[Pointing data for screenshots]
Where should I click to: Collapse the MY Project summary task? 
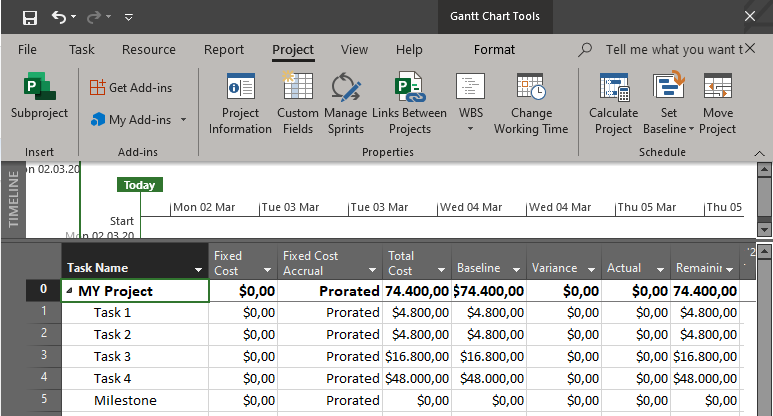[x=70, y=292]
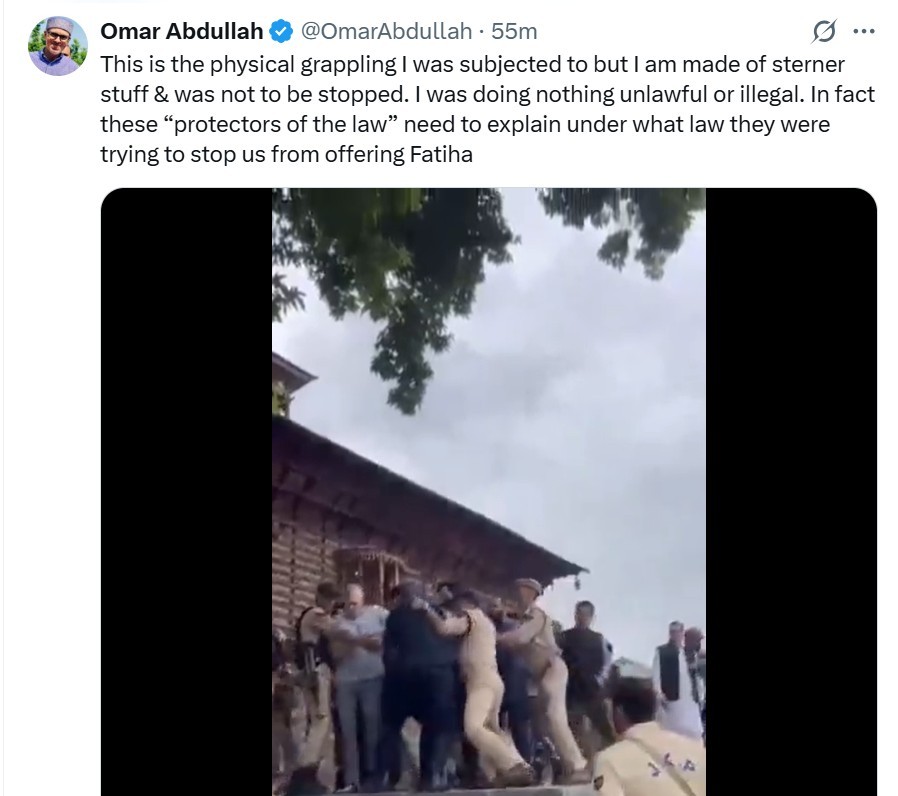Click the @OmarAbdullah handle
The image size is (898, 796).
[386, 32]
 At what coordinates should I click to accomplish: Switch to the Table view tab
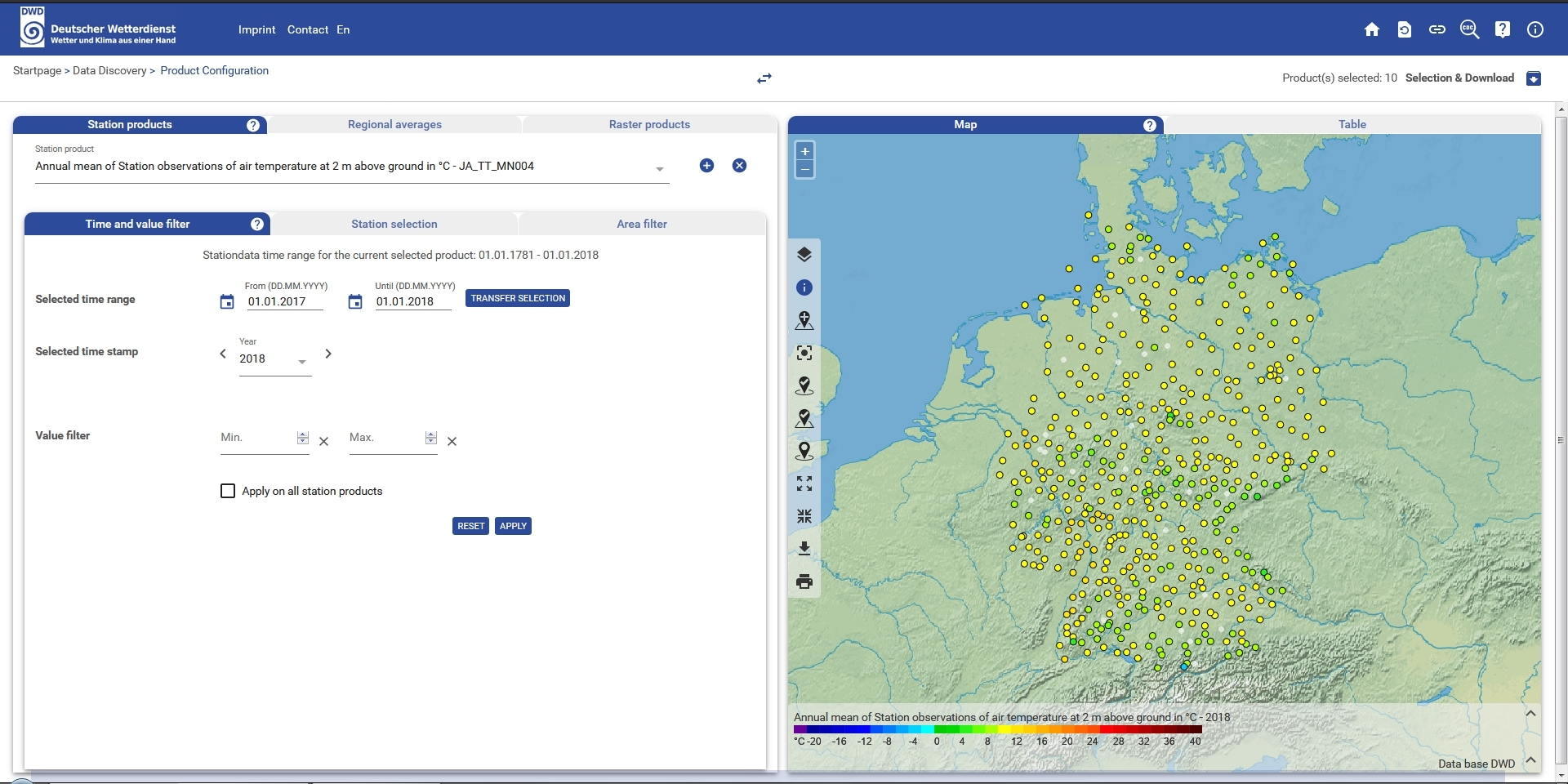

* **PROBLEM**:
Repeat these lines word for word, leaving out the pictures.

* **ANSWER FOR THE TASK**:
Where should I click to: Collapse the MY Project summary task? 
[x=70, y=292]
Click the @OmarAbdullah handle
The image size is (898, 796).
[386, 32]
 At what coordinates should I click to accomplish: Switch to the Table view tab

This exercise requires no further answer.